Stream processors like Flink also have a feature called checkpointing. This is where the processor periodically writes its state to a persistent storage like S3. If it goes down, it can read the last checkpoint and resume processing from where it left off. This is particularly useful when the aggregation windows are large, like a day or a week. You can imagine we have a weeks worth of data in memory being aggregated and if the processor goes down, we don't want to lose all that work.
For our case, however, our aggregation windows are very small. Candidates often propose using checkpointing when I ask this question in interview, but I'll usually push back and ask if it really makes sense given the small aggregation windows. If Flink were to go down, we would have lost, at most, a minutes worth of aggregated data. Given persistence is enabled on the stream, we can just read the lost click events from the stream again and re-aggregate them.
Reconciliation
Click data matters, a lot. If we lose click data, we lose money. So we need to make sure that our data is correct. This is a tough balance, because guaranteeing correctness and low latency are often at odds. We can balance the two by introducing periodic reconciliation.
Despite our best efforts with the above measures, things could still go wrong. Transient processing errors in Flink, bad code pushes, out-of-order events in the stream, etc., could all lead to slight inaccuracies in our data. To catch these, we can introduce a periodic reconciliation job that runs every hour or day.
At the end of the stream, alongside the stream processors, we can also dump the raw click events to a data lake like S3. Flink supports this through its FileSystem interface and various connectors, allowing for both batch and real-time data processing outputs to be stored directly in S3 buckets. Then, as with the "good" answer in "Advertisers can query ad click metrics over time at 1-minute intervals" above, we can run a batch job that reads all the raw click events from the data lake and re-aggregates them. This way, we can compare the results of the batch job to the results of the stream processor and ensure that they match. If they don't, we can investigate the discrepancies and fix the root cause while updating the data in the OLAP DB with the correct values.
This essentially combines our two solutions, real-time stream processing and periodic batch processing, to ensure that our data is not only fast but also accurate.
3) How can we prevent abuse from users clicking on ads multiple times?
While modern systems have advanced fraud detection systems, which we have considered out of scope, we still want to come up with a way to enforce ad click idempotency. ie. if a user clicks on an ad multiple times, we only count it as one click.
Let's breakdown a couple of ways to do this:
Bad Solution: Add userId To Click Event Payload
Approach
One simple way to do this is requiring users to be logged in before they can see an ad.

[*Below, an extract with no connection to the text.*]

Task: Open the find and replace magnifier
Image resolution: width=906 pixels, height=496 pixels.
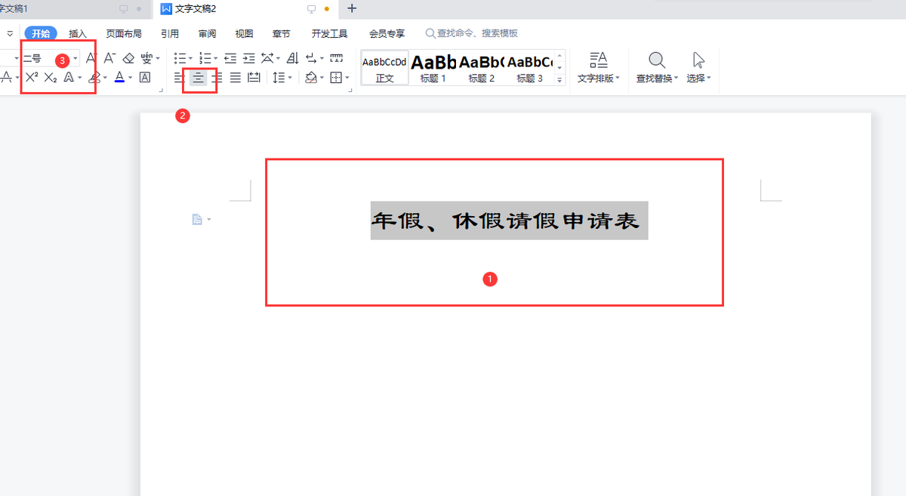Action: pos(656,60)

This method logs their userId, which would be extracted from the JWT token or session cookie, alongside the click data. We could then dedup our clicks based on the combination of userId and adId.

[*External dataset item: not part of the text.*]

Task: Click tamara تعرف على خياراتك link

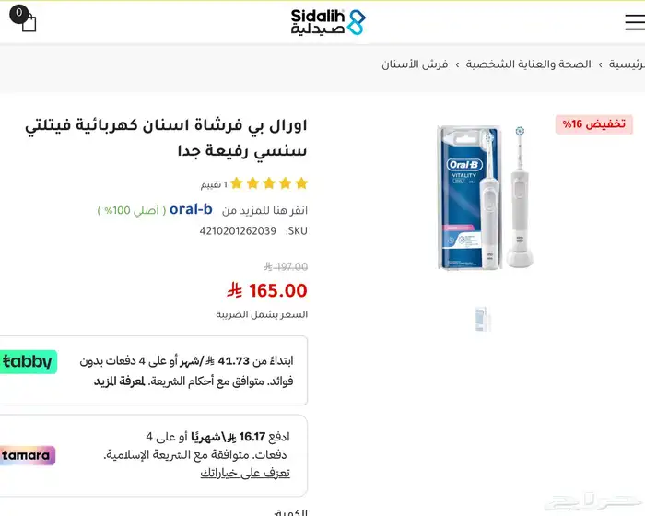Action: coord(245,474)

Importantly, the dedupping would need to be done before the click data is put into the stream. This is because we need to dedup across aggregation windows. If a duplicate click comes in on either side of a minute boundary, it will be counted as two clicks.
Challenges
This approach has some serious limitations. First, it requires that all users are logged in, which may not always be the case (granted, this is a product decision to discuss with your interviewer). Second, it makes sure that we count only one click for any given user clicking on any given ad, but this would not actually be what we want.
Consider retargeting, where we intentionally show the same ad to the same user multiple times over an extended period. We need to amend our problem statement to say that we only count one click per user per ad instance. This is a subtle but important distinction, and our current solution does not account for it.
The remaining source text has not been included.